Österreich wäre damit die einzig gebietende Macht in Süddeutschland geworden, zumal Joseph auch die übrigen Länder Bayerns durch Verträge zu erwerben hoffte. Friedrich II. war aber entschlossen, eine solche Vergrößerung Österreichs in Deutschland um keinen Preis zu dulden, veranlaßte den nächsten Erbberechtigten, den Herzog Karl von Zweibrücken, gegen den Vertrag vom 3. Jan. zu protestieren, und als dessenungeachtet Joseph die abgetretenen Gebietsteile besetzte und die Räumung verweigerte, rückte er 1778 in Böhmen ein.

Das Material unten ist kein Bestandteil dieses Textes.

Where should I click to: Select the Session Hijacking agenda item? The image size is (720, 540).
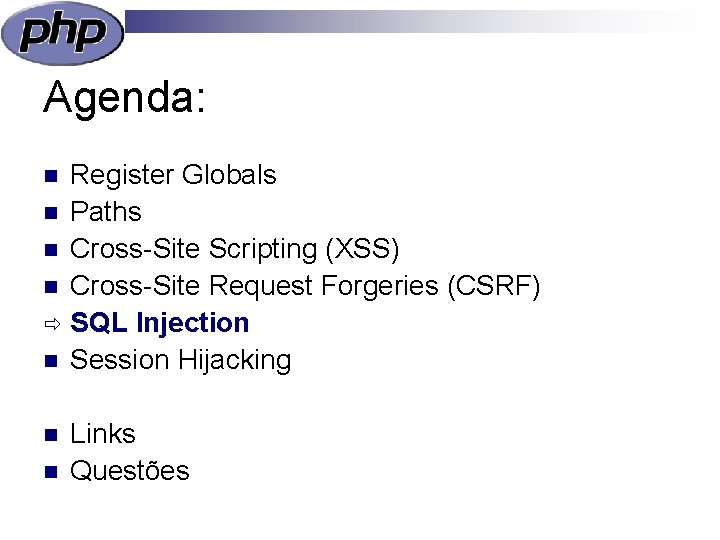(x=180, y=360)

Der Krieg, in welchem weniger gekämpft als demonstriert wurde, endete mit dem Frieden von Teschen in welchem Joseph II. sich mit der Erwerbung des Innviertels begnügen mußte. Ein Jahr darauf, starb Maria Theresia. Sie hinterließ einen Staat von 600,000 qkm mit 24 Mill. Einwohner in bedeutend besserm Zustand, als sie ihn 1740 übernommen hatte. Nicht bloß die Einheit und Kraft des Staatswesens waren gewachsen, auch in wirtschaftlicher Beziehung waren Fortschritte gemacht worden: Industrie und Handel nahmen einen bedeutenden Aufschwung. Die deutsche Aufklärung brach sich in Österreich Bahn und befreite es von dem geistigen Druck, der seit der Gegenreformation ertötend auf ihm gelastet hatte. In Wissenschaft, Litteratur und Kunst gewann man wieder Fühlung mit dem Reich, mit Deutschland.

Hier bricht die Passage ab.